_EXERCISE BRIEF_. The required output is a copy of each line in the material below that includes "table".

_RECORDS_.

▬▬▬▬▬▬

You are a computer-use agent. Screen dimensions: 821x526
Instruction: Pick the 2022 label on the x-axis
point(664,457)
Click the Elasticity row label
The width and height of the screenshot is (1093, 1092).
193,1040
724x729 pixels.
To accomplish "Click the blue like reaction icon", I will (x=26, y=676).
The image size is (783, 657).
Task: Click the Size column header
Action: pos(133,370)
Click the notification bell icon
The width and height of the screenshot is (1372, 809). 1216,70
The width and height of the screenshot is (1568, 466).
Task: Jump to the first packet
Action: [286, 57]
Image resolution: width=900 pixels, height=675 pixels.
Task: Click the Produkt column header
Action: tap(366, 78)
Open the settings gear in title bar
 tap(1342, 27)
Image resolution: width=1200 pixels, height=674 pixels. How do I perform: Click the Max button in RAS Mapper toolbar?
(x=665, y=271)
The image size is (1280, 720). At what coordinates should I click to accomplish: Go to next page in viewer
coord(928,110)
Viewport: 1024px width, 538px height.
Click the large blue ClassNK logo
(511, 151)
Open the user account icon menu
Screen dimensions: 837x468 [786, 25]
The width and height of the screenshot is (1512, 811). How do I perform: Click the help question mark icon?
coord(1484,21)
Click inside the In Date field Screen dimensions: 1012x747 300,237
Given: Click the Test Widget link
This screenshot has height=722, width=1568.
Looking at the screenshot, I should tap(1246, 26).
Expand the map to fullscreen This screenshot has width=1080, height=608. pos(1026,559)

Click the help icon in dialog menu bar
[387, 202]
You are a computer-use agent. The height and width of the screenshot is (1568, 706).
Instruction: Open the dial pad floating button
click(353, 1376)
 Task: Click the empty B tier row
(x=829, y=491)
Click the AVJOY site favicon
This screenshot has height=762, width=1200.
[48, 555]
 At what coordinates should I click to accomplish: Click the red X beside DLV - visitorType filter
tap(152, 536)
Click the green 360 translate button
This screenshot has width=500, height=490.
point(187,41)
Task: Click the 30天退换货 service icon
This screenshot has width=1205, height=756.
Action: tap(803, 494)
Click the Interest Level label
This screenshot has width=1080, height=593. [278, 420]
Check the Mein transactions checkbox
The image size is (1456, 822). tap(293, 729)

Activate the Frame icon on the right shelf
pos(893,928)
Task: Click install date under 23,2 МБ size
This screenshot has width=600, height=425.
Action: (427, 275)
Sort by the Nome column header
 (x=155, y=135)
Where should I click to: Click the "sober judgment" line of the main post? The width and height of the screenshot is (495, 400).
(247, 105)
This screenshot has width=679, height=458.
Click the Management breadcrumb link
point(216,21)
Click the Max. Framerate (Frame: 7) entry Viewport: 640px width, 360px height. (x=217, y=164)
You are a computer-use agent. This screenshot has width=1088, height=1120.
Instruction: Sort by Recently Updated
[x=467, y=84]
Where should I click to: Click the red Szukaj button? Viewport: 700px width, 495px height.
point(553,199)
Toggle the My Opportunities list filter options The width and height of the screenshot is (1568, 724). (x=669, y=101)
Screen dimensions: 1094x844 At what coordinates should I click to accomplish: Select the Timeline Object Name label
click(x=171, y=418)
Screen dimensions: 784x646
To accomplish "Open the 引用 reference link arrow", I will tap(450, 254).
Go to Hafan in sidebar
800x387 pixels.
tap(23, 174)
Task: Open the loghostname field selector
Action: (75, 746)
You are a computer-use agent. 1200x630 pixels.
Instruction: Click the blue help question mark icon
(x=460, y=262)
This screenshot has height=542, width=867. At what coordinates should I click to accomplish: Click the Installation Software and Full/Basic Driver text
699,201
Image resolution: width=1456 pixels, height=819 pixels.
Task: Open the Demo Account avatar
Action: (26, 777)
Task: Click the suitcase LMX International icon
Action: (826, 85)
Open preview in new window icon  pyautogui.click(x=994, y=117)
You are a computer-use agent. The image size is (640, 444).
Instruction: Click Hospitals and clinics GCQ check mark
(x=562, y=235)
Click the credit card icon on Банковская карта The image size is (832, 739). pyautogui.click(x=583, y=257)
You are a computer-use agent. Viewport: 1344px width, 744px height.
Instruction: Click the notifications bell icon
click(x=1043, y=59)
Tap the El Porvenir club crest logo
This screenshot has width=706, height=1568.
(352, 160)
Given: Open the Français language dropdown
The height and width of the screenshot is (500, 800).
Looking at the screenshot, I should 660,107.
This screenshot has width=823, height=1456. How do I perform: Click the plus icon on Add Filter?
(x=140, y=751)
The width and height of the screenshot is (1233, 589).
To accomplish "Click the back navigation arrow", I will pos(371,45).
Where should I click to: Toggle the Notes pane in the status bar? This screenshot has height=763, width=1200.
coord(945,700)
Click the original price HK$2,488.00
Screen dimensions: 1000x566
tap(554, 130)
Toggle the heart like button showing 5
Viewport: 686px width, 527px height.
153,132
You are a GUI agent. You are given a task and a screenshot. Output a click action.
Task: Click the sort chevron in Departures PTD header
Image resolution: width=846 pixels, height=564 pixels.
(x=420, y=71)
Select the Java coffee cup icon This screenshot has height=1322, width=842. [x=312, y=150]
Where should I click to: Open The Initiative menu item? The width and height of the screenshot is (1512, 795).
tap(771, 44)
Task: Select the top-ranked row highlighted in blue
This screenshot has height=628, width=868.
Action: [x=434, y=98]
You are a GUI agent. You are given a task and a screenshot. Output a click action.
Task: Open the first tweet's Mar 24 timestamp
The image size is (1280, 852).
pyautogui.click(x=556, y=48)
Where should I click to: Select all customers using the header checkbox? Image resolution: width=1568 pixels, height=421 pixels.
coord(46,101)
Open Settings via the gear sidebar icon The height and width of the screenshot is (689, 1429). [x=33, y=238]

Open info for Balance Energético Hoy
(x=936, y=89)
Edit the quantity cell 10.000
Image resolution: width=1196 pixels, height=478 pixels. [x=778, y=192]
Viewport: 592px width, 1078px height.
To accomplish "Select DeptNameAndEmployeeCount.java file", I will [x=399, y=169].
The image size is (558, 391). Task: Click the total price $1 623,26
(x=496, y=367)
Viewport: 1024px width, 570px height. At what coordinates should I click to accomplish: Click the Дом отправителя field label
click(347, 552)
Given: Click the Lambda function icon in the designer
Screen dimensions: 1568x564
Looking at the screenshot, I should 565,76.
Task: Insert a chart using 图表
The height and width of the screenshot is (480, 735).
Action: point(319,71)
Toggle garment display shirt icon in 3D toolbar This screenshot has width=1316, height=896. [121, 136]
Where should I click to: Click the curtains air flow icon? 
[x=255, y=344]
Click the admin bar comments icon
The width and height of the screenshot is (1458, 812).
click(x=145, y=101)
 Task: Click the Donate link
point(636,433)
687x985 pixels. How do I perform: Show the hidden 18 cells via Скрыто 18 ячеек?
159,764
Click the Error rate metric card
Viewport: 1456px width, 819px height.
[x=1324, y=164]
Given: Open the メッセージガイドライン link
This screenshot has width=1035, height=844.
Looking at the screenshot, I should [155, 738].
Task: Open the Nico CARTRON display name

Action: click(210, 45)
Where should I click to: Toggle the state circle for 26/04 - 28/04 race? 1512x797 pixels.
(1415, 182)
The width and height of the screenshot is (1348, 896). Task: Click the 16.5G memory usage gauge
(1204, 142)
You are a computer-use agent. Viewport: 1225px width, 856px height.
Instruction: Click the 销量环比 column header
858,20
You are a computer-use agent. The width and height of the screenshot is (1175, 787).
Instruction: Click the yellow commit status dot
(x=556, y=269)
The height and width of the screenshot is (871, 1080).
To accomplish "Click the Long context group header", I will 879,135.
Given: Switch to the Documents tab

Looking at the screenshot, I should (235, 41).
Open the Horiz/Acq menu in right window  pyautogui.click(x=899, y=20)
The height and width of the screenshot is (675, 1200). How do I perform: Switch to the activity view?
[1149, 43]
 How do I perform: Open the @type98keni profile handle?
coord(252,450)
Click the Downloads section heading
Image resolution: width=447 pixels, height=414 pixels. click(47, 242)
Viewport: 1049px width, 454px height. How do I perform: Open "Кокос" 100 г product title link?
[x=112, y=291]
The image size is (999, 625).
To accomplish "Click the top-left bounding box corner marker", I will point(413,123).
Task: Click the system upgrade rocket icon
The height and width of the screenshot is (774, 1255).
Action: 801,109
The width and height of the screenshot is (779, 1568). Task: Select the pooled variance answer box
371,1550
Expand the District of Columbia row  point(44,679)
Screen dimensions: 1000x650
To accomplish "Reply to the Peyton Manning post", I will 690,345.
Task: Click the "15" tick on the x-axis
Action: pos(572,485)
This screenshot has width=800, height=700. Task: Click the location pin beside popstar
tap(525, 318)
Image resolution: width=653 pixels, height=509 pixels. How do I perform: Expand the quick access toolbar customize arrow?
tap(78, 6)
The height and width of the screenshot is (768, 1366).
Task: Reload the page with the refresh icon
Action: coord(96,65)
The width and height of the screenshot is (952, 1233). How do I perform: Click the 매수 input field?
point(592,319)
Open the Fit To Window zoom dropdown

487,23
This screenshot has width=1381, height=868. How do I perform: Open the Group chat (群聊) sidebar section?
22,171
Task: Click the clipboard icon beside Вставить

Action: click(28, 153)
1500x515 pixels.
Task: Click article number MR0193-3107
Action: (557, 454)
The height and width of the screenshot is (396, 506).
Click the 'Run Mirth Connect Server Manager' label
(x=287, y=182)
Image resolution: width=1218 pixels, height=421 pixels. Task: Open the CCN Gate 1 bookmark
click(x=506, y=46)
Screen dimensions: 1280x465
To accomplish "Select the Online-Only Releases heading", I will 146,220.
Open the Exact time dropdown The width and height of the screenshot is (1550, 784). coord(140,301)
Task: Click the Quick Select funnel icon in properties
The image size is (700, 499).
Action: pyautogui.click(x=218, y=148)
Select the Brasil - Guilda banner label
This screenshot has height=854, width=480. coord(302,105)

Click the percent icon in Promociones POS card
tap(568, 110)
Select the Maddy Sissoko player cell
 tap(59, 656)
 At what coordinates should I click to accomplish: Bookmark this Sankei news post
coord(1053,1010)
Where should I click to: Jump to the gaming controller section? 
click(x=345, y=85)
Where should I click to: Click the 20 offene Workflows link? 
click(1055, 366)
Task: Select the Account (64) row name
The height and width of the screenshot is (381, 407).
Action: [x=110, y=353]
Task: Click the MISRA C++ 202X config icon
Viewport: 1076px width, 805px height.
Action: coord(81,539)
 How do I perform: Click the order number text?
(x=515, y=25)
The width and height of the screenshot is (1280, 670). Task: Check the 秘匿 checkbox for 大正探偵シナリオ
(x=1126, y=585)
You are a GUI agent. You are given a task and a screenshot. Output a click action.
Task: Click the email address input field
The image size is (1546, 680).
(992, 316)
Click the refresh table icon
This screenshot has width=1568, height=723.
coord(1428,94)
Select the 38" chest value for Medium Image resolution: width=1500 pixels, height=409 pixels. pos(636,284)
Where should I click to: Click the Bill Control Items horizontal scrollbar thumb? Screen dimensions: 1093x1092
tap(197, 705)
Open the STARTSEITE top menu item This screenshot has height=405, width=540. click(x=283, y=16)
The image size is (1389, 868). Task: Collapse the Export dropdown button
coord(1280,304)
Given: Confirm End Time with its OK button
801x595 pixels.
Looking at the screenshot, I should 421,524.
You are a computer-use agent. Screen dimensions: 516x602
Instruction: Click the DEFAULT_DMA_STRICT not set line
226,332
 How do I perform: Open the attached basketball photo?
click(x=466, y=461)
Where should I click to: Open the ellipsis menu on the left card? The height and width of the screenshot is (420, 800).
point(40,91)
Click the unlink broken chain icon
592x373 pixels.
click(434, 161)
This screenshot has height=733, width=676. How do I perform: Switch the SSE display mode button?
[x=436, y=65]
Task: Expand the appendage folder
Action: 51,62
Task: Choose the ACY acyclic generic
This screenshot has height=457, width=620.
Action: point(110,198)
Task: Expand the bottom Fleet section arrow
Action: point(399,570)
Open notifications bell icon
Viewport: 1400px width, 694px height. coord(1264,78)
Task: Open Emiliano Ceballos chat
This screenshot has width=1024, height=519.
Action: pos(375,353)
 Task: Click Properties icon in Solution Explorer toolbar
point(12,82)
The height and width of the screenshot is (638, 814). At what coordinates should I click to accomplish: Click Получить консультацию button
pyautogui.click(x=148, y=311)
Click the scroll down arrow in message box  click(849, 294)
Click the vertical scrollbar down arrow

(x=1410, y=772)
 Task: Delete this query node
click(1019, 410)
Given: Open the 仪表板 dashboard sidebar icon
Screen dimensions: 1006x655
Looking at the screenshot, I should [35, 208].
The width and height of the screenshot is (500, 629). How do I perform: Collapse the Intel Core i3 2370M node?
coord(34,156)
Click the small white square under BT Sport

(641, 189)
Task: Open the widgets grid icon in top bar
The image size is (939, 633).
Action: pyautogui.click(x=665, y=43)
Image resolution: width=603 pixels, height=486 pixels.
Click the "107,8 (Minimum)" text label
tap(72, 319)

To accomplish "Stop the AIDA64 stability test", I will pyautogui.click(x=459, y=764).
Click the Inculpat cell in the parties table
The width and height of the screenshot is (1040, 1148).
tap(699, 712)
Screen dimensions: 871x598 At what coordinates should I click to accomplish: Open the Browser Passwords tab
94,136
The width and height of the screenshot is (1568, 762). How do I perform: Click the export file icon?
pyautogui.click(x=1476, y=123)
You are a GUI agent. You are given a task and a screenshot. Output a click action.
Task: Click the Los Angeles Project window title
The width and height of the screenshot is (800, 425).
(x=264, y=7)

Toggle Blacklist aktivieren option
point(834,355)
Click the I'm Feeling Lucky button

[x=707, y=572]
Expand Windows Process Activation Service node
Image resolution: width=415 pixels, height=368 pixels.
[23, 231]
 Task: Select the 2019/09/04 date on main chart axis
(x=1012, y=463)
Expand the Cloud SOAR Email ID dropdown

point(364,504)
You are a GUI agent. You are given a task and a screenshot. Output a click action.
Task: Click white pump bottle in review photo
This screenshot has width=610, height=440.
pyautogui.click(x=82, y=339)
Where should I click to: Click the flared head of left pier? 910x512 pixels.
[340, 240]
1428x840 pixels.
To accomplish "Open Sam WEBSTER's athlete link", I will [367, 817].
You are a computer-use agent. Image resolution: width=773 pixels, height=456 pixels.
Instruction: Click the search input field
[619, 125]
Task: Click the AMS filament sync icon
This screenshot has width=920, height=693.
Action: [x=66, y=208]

▬▬▬▬▬▬

_ANSWER BELOW_.
Click the refresh table icon
Click the Inculpat cell in the parties table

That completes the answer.